With Eva Niu from Dentons’ Beijing office serving as the moderator, the IBA invited three prestigious experts with extensive experience in the field of anti-corruption to speak - Daniel Martin from Holman Fenwick Willan in London, James Min from LimNexus in Washington, DC and Peter So from Deacons in Hong Kong.
The enforcement of global anti-corruption regulations by various governments worldwide has created heightened compliance requirements for companies globally. Businesses in Asia need to ensure that they not only comply with local anti-corruption legislation where they operate but also any international anti-corruption laws with extraterritorial reach, such as the United States’ Foreign Corrupt Practices Act (FCPA) and the United Kingdom’s Bribery Act 2010. In this webinar, the three panellists discussed the different anti-corruption regimes in three different jurisdictions respectively, as well as comparing the similarities in the compliance requirements.

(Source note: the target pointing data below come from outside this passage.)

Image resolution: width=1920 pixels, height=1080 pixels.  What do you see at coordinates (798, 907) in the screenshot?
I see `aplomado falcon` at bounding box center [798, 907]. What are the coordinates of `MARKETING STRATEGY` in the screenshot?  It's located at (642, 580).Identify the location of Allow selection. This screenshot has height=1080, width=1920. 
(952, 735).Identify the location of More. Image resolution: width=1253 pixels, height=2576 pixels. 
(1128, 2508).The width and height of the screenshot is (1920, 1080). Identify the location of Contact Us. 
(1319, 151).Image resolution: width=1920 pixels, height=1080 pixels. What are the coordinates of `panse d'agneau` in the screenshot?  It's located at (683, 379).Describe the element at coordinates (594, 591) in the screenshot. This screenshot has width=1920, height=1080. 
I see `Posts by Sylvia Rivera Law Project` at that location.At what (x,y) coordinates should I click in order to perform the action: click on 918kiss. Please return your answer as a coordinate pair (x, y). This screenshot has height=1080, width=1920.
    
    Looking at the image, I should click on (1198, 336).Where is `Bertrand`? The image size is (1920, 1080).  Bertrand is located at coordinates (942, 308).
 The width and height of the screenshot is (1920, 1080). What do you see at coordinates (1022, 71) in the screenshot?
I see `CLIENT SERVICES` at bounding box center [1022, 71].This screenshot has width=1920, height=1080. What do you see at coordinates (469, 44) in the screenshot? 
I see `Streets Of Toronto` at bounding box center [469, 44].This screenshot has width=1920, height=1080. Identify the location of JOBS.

The speakers addressed the major differences between the anti-corruption laws in each of the jurisdictions and those of other countries, as well as the legislation and its enforcement in recent years. James Min pointed out that the key difference between FCPA and other anti-corruption laws is that it focuses on overseas operations with significant extraterritorial application, as it applies not only to US companies, but also to transactions using US dollars. Daniel Martin added that the Bribery Act created similar extensive extra territorial reach, as both the US and UK may also apply sanctions to foreign companies that engage in corruption but are not subject to FCPA or the Bribery Act. Peter So explained about public and private bribery in Hong Kong. All three speakers then discussed the differences among the Hong Kong Prevention of Bribery Ordinance, FCPA and the Bribery Act, and the implications for multinational corporations.
The speakers then discussed future developments and advice for Asian companies to cope with those potential changes for each jurisdiction. Min and Martin emphasised that, as FCPA and the Bribery Act are expanding the extraterritorial effect, Asian companies with no ties to the US or UK should also be concerned about the enforcement and compliance requirements of these two laws. All speakers agreed that where international transactions are complex, and given the fact that the failure to prevent bribery could be a crime, companies should focus on the prevention of bribery through a solid and comprehensive compliance programme. It is better to get attorneys to work on a compliance programme than to fix the problems after violating the law.